「シリアはエジプトより民主国家なのか?」

2011年2月 6日

24日の金曜日、シリアでも民主化運動家によって、シリアの議会前に集結する、大衆デモが企画された。その中心組織は、アレッポのガッサーン・アルジナッジ氏を中心とするものだったが、結果的には大衆動員に、失敗したようだ。

この結果を見て、多くの識者たちは、シリアでは民主化運動は、時期尚早だ、と判断しているようだ。民主化運動組織とシリア国民は、いまだにそのレベルにまでは成長していないし、シリア社会も民主化運動を起こすまでには、熟成していない、ということであろう。

父親のハーフェズ・アサド大統領の死去に伴って、後継者となったバッシャール・アサド大統領は、2000年以来現職にあり、アラブ世界では最も強固な体制、と目されている。

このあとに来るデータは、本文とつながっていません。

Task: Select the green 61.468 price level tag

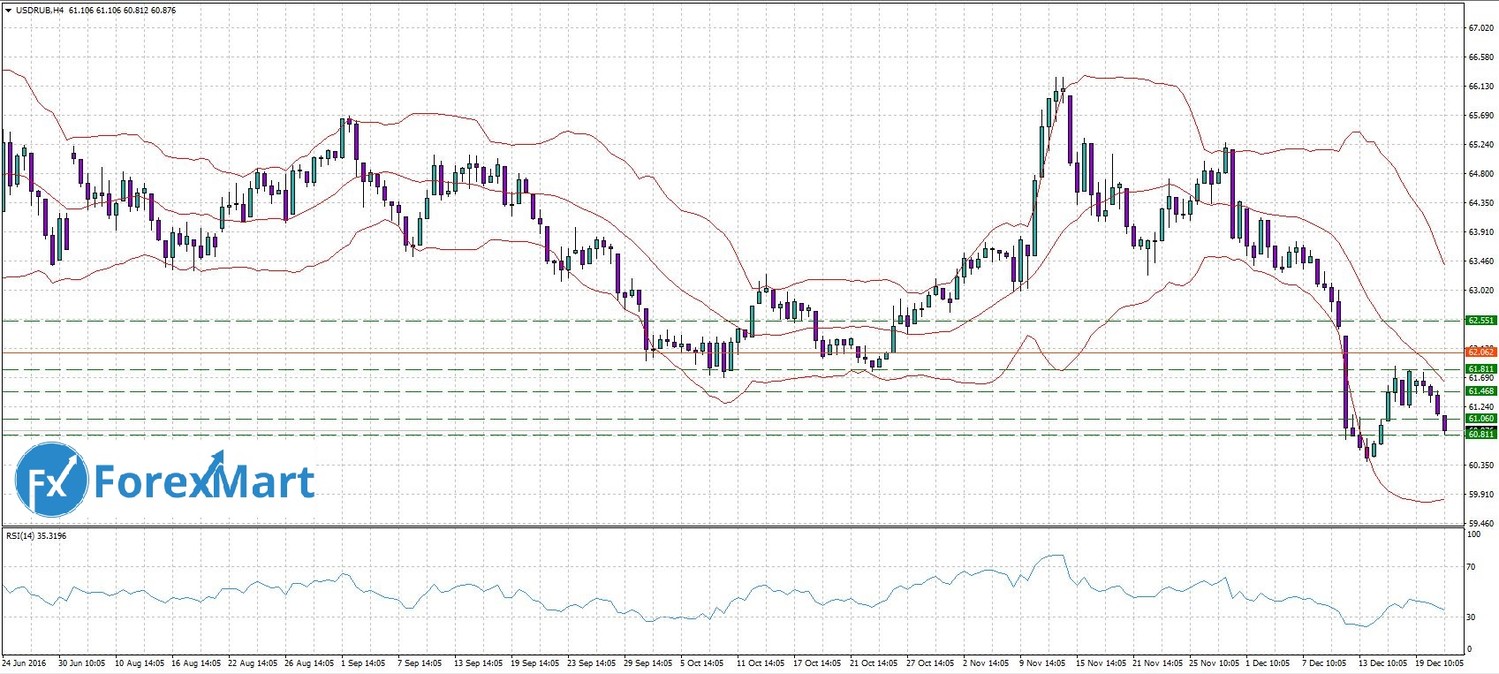Action: (1480, 391)
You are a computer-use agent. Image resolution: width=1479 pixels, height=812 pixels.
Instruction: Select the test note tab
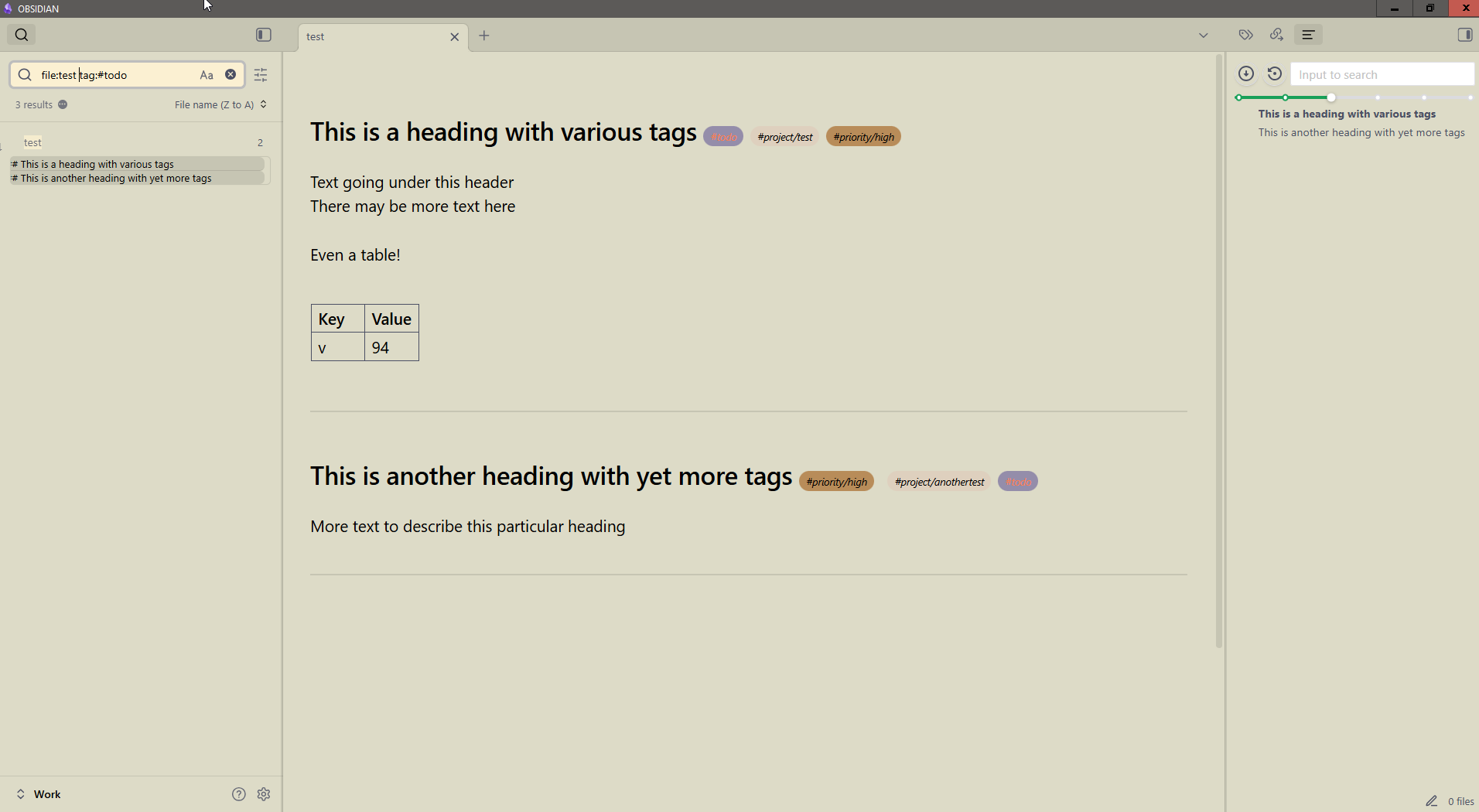349,36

今回、バッシャール・アサド大統領が、大衆デモを失敗させることに成功したのは、厳重な反体制に対する対応に合わせ、国家公務員の給与を、最近、17パーセント引き上げた、効果であろうとみなされている。

もうひとつの、反体制運動が盛り上がらない原因として、識者たちはムスリム同胞団の台頭を、シリア国民が懸念しているからだと見ている。シリアのムスリム同胞団の実力は相当なものだが、それでもバッシャール・アサド体制下では、本格的な反体制運動を起こし、体制打倒に到るほどの力は、いまだに有していないということだ。

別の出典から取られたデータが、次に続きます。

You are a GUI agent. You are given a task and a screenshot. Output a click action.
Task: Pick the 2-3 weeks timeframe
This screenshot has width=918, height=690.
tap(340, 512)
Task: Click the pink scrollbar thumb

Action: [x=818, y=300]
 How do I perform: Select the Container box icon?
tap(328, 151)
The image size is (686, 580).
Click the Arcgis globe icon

エジプトのムバーラク体制は、いまや瀕死の状態に到っているが、バッシャール・アサド体制は磐石だということのようだ。そのことは、エジプトのムバーラク体制のほうが、民主的であるとも言えよう。またシリアの方が、相対的に経済的余裕があるからだ、とも評価することが出来よう。

シリアのアサド体制は、父親である故ハーフェズ・アサド大統領の時代に起こった、ハマ市での反体制運動を、戦車と装甲車で包囲し、街ぐるみ破壊し、鎮圧したことがある、といわれている。それほど厳しい対応を、シリアのアサド体制が執ることを、シリア国民はよく知っている、ということであろうか。

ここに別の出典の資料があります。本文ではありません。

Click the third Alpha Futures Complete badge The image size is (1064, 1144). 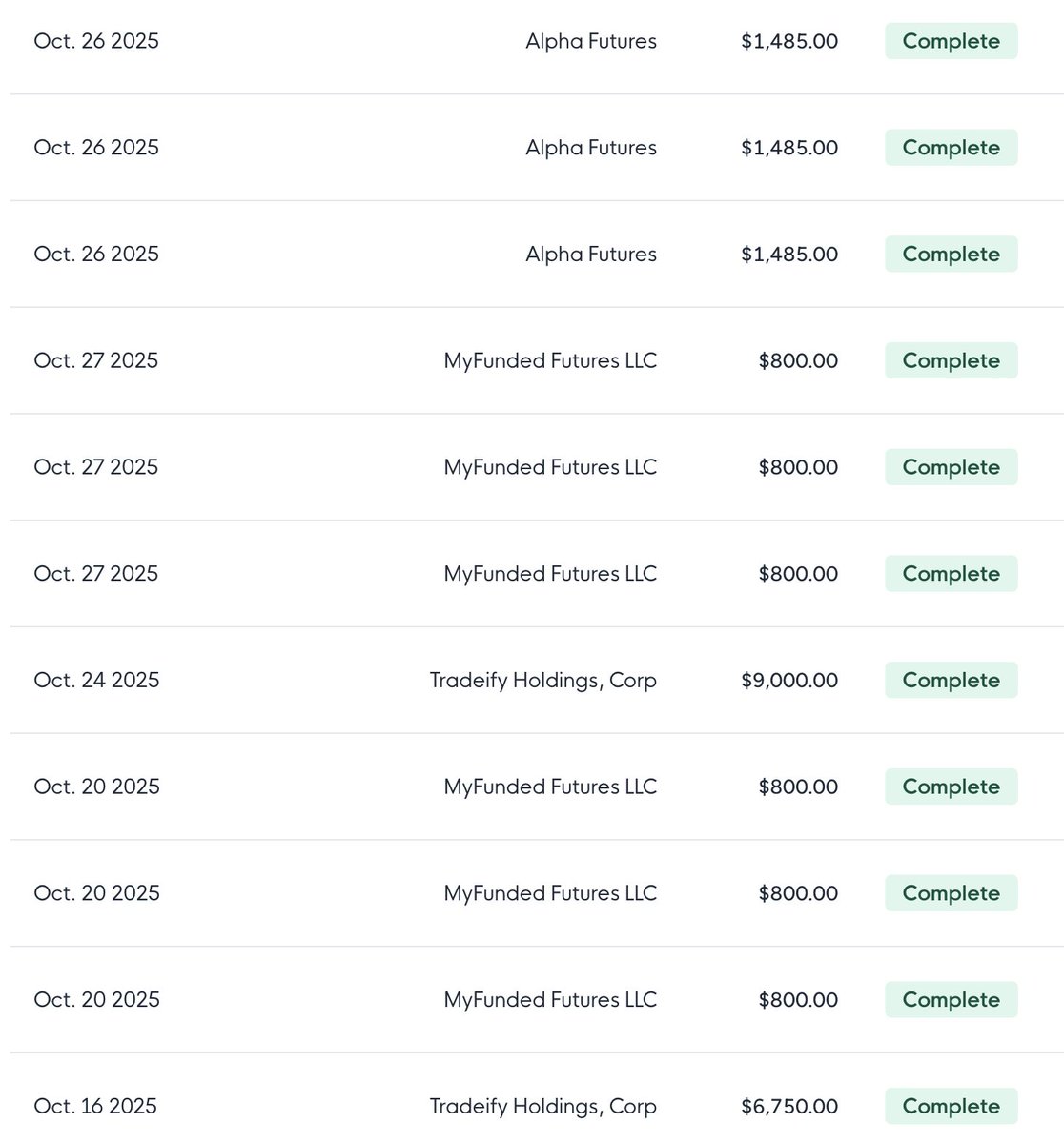[x=951, y=254]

ムバーラク大統領はいま、世界中から独裁者の代表のように非難されているが、果たしてそれほどの悪人なのだろうか。アラブ世界で、誰が一番多くの国民を殺害したのかを、調査してみる機関は、世界にひとつも無いのだろうか。

もしそういう機関があり、そのような調査をすれば、第一の殺人国はアメリカであり、大分下にシリアやその他の独裁国と呼ばれる国が、挙げられるのではないのか。悪名はマスコミが創り上げ、現実の何十倍にも膨らませて伝えられる。そこには真実の報道など存在しないのだ。